- [Prompt 1] In the text on dynamic string translation, what does the writer say should be decoupled from the dt() using API?
- [Prompt 2] Quote the text on dynamic string translation word for word, starting with "But what if" and going on through "in Drupal core).".

- [Text section]
------------------------

But what if Jose would like to add taxonomy term and menu item translation with standalone taxonomy terms and menu items, not dynamic string translation? Well, we have our domains handy, so we can easily provide an interface to select what stuff actually gets translated by this API. The user can be provided a selection list, where he or she can check off some of the domains he or she is not interested in translating with dynamic string translation (and translate with some other means, not included in Drupal core).
OK, this way the system is both extensible and restrictable. We can assemble translation forms for dt() values based on the default textfield, or the type of form item requested in the string parameter or the form chunk provided in the FAPI array. By default, most values are simply textfields, some are textareas, and there are a few exceptions, where custom upload widgets and validation is needed. Hopefully the above API is scalable enough to those needs.
Now for the harder part: how do we implement the above API? Well, my API examples above actually mix in two things: providing a domain name, a domain key and a default value AND providing information about the widget which should be presented to edit the value. We need both of these to present a UI to the user to edit the value, but not to grab a previously stored value from the database and use it on the site. It would be a show stopper if developers should include the UI widget information at all places, where the value is used. So we should decouple the UI definition from the dt() using API. This could be done with a new hook:
<?php
/**
* Implementation of hook_dt_forms().
*
* Provides form API chunks for all special dt() values
* defined in this module.
*
* OR alternatively we can reuse form_alter here, but with some creative thinking,
* as we don't need all forms chunks for all values on the same page, we need paging
* to flip through them all (or a next-next-next... kind of form with editing for one value
* on every page load, in which case it gets quite easy to reuse form_alter here!).
*/
function system_dt_forms() {
return array(array(
'variable',
'site_logo',
array(
'site_logo' => array(
'#type' => 'file',
...
)
'#validate' => ...,
'#submit' => ...,
)
));
}
?>This is all nice and good (or prove me wrong if not :), but there are three unresolved issues still:
-
How do we collect the translation base values for dt()? Just as we go along, like t() or variable_get/_set() does? We won't have variable values for translation whose default values are acceptable for the base language... Come out with your good ideas!

------------------------

- [Data segment]

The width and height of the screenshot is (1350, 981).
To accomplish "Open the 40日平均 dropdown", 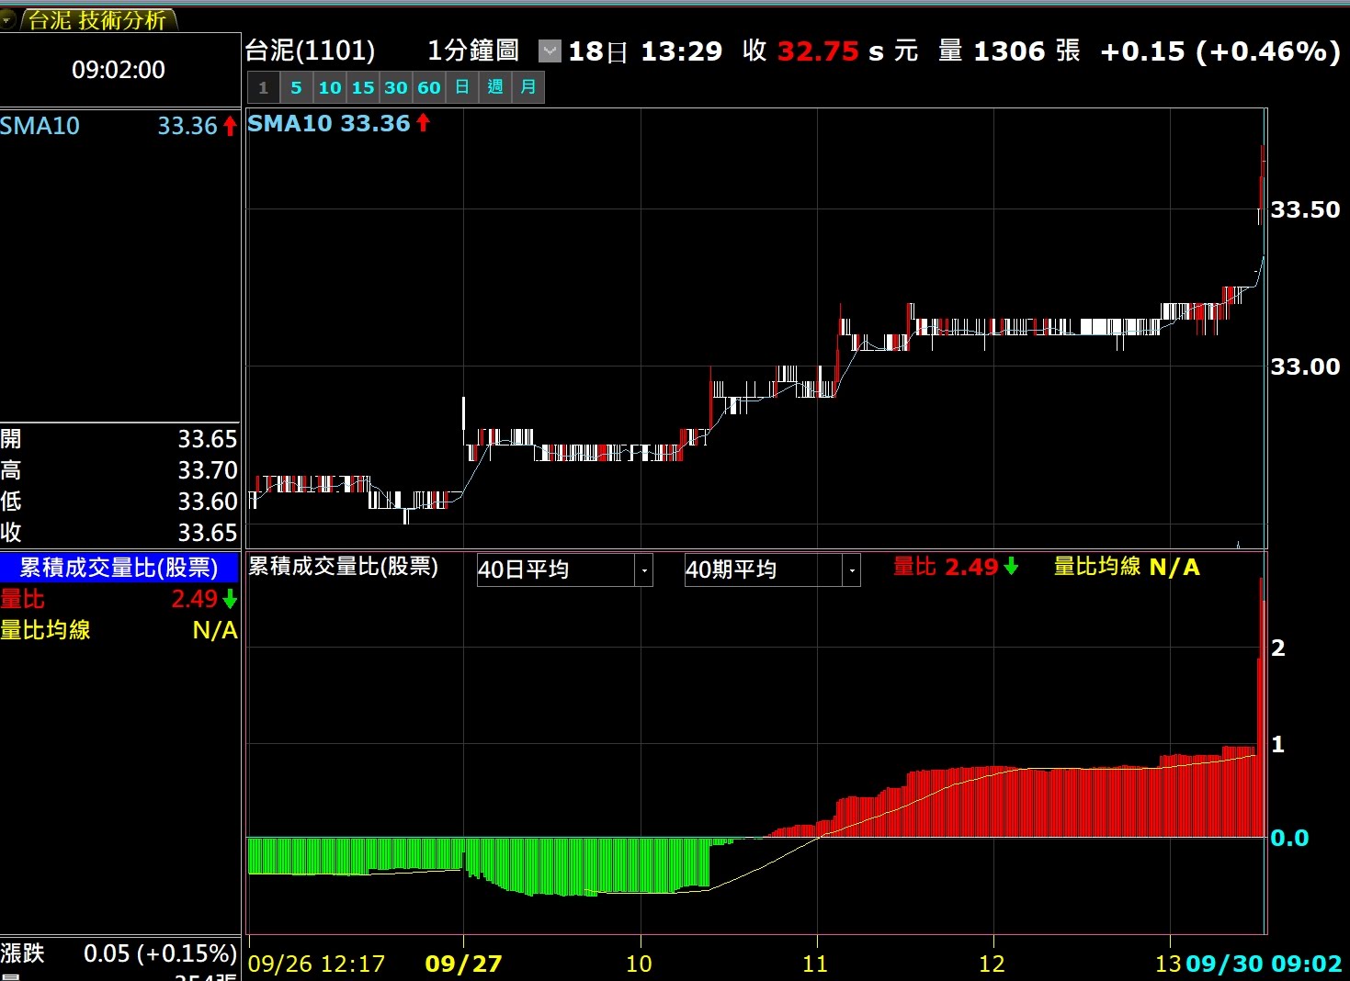I will tap(644, 570).
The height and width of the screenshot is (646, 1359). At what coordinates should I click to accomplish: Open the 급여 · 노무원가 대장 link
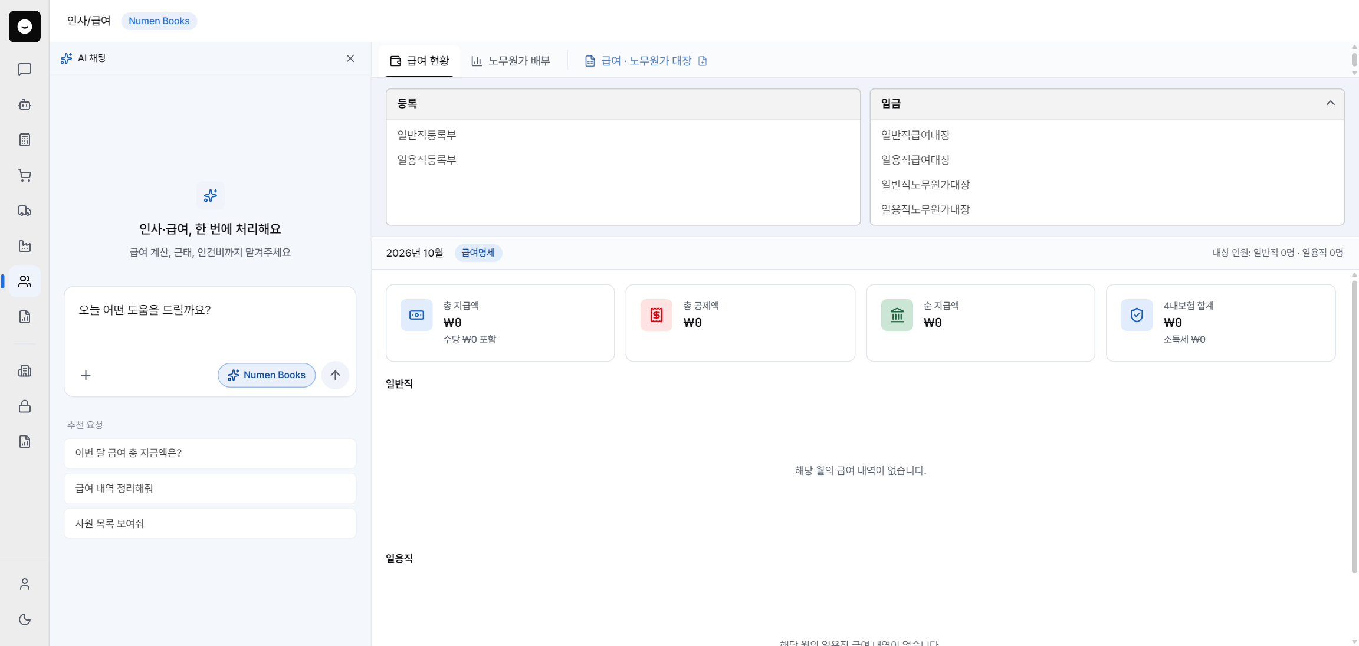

------------------------

- [Final result 1] The UI definition should be decoupled from the dt() using API.

- [Final result 2]
But what if Jose would like to add taxonomy term and menu item translation with standalone taxonomy terms and menu items, not dynamic string translation? Well, we have our domains handy, so we can easily provide an interface to select what stuff actually gets translated by this API. The user can be provided a selection list, where he or she can check off some of the domains he or she is not interested in translating with dynamic string translation (and translate with some other means, not included in Drupal core).